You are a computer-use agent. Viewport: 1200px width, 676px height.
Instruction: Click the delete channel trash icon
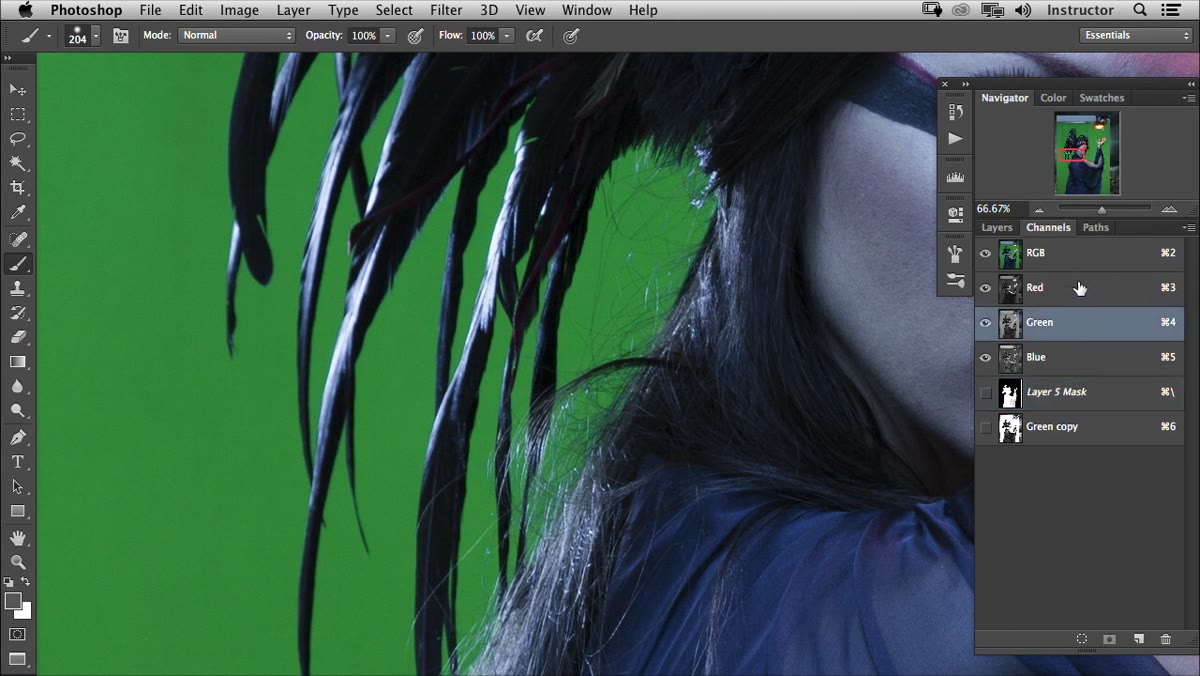pyautogui.click(x=1165, y=639)
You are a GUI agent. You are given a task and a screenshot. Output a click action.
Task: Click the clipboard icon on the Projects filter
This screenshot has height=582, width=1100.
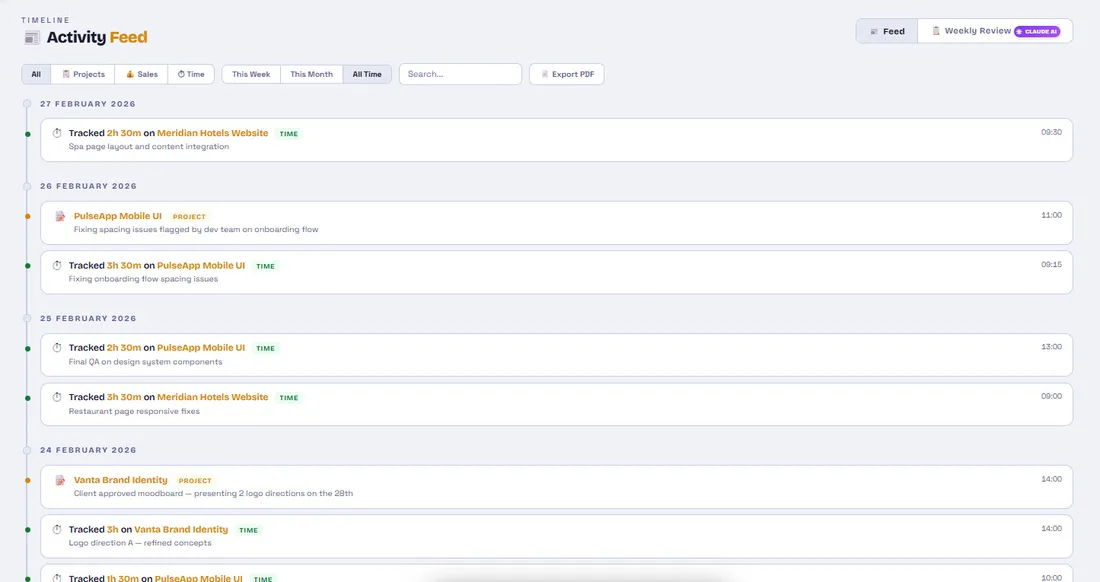64,73
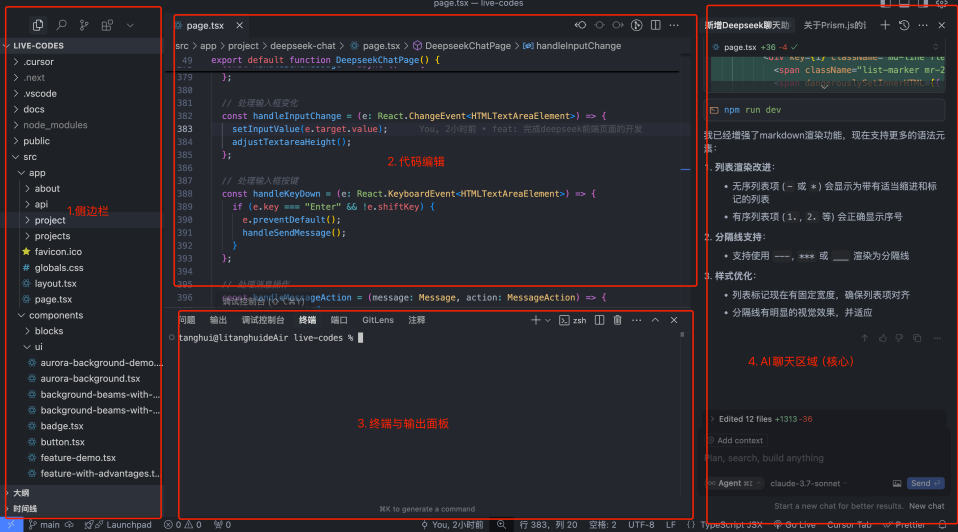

§ §

Write out all of the lines above again, item requests included, but multiply every coordinate in the answers by 0.7 and round each result to a whole number, with halves rounded up. Apply this to every item and leave the pictures out of your answer.

You are a computer-use agent. Viewport: 1200px width, 676px height.
Instruction: Click the delete channel trash icon
pyautogui.click(x=816, y=447)
You are a GUI agent. You are given a task and a screenshot. Output a click action.
Task: Click the clipboard icon on the Projects filter
This screenshot has height=582, width=1100.
45,51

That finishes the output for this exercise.